A team of scientists, including one of Indian origin utilized a branch of AI called reinforcement learning to perfectly play the 1980s arcade game Ms. Pac-Man. The team hails from the Canadian startup Maluuba, and has developed a new AI system which can achieve the maximum possible score of 999,990. Maluuba was acquired by Microsoft earlier this year.
AI researchers consider it as a groundbreaking achievement. This is largely due to the fact that they have been using various video games to test their systems, but Pac-Man was among the most difficult games to crack. Rahul Mehrotra, Program Manager, Maluuba explains, “Figuring out how to win these types of video games is actually quite complex, because of the huge variety of situations you can encounter while playing the game.”

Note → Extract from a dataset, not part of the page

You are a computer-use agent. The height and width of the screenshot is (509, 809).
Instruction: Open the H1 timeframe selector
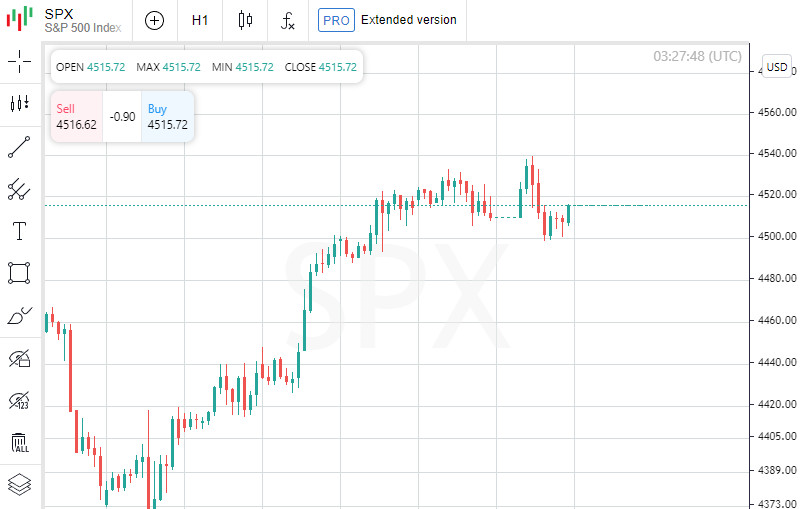[x=200, y=20]
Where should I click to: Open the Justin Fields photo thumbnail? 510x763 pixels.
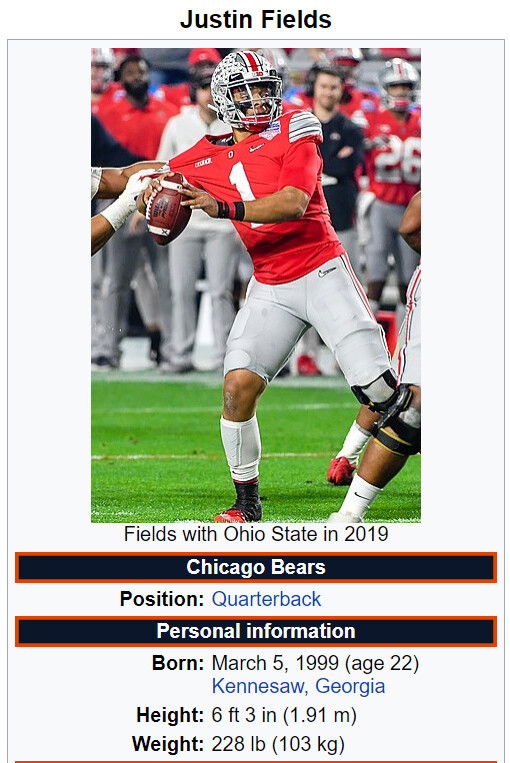pyautogui.click(x=255, y=285)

The team divided the large problem of mastering Pac-Man into small pieces, to obtain a high score, following which they distributed the pieces among AI agents. The method employed is similar to some theories about how brain works.

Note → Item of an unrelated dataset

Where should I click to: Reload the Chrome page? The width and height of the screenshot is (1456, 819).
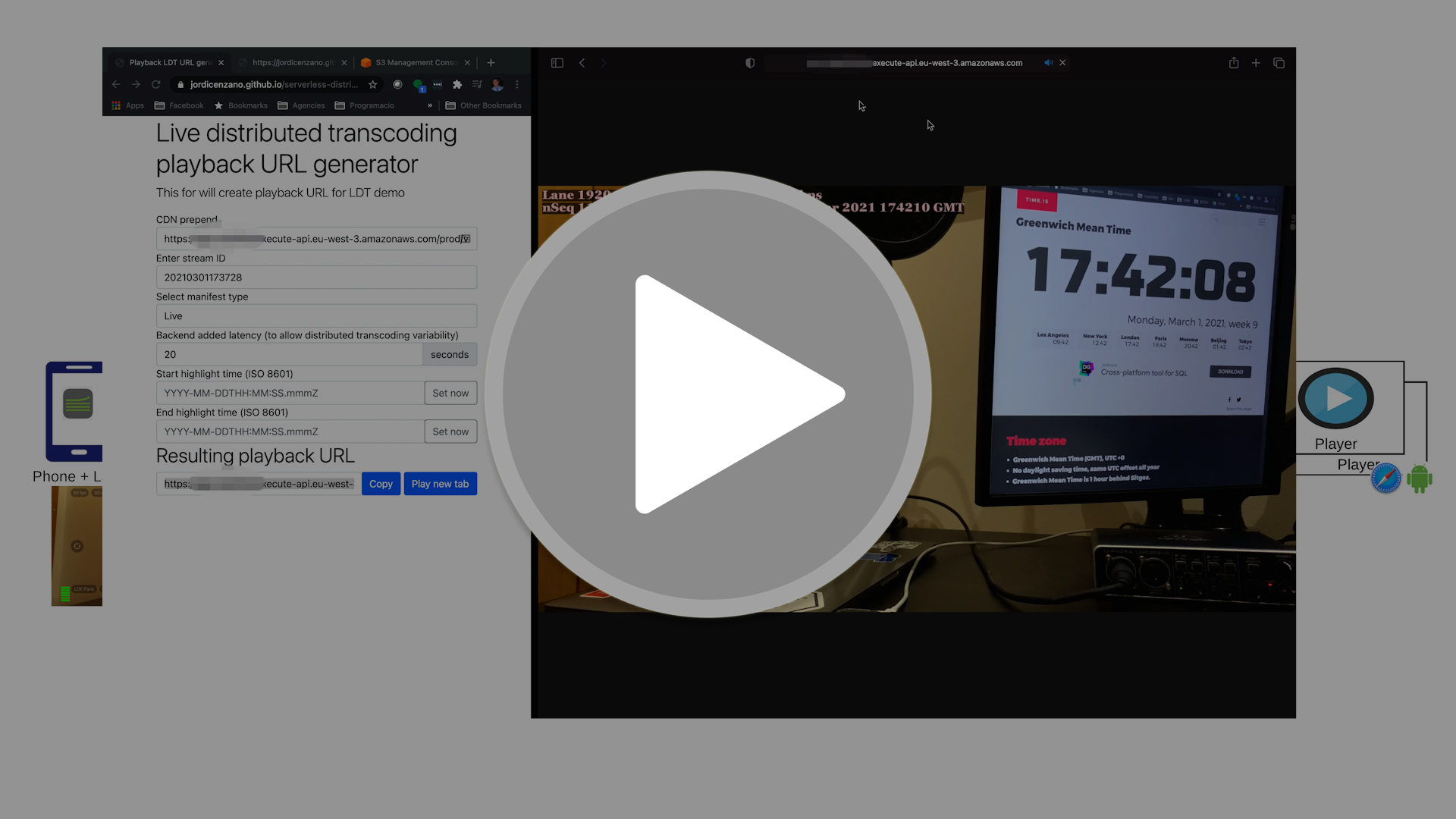(156, 85)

The team at Maluuba named this method Hybrid Reward Architecture. The method involved over 150 agents, each of which worked in parallel with the other agents to master Pac-Man. For instance, few agents got rewarded for successfully finding one specific pellet, while others were tasked with staying out of the way of ghosts.

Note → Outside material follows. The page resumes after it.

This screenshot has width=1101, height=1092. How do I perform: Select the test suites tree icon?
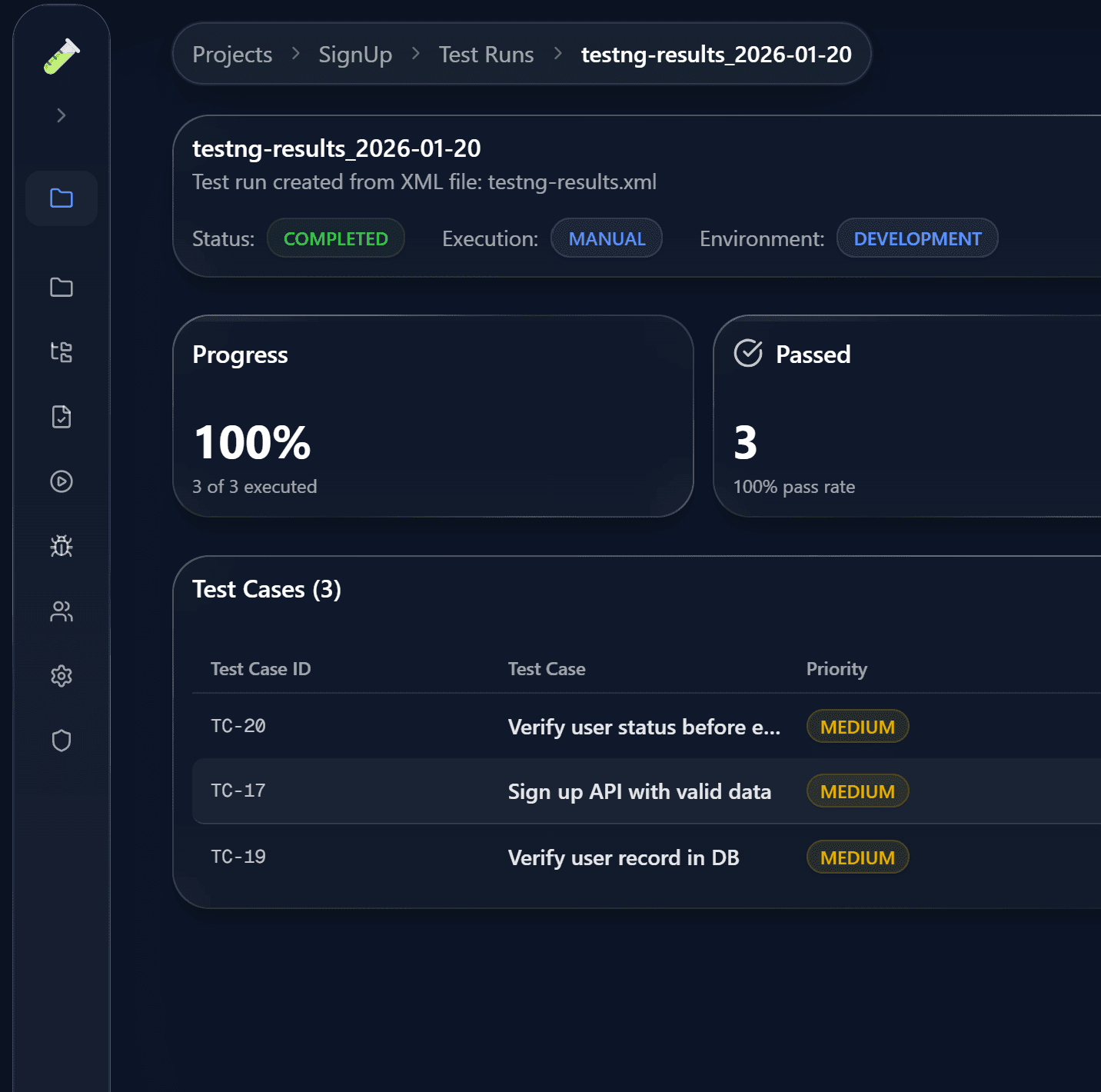[x=62, y=352]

The researchers also created a top agent that can take suggestions from all other agents to decide on where to move Pac-Man. The top agent took into account factors such as how many agents advocated for going in a certain direction and the intensity with which they wanted to make that move.
For instance, let’s assume 100 agents want to move right because that was the best path to their pellet, however, three want to move left because there is a deadly ghost to the right. In this scenario, the AI program would give more weight to the ones who had noticed the ghost, and go left. “A lot of companies working on AI use games to build intelligent algorithms because there’s a lot of human-like intelligence capabilities that you need to beat the games,” concludes Mehrotra.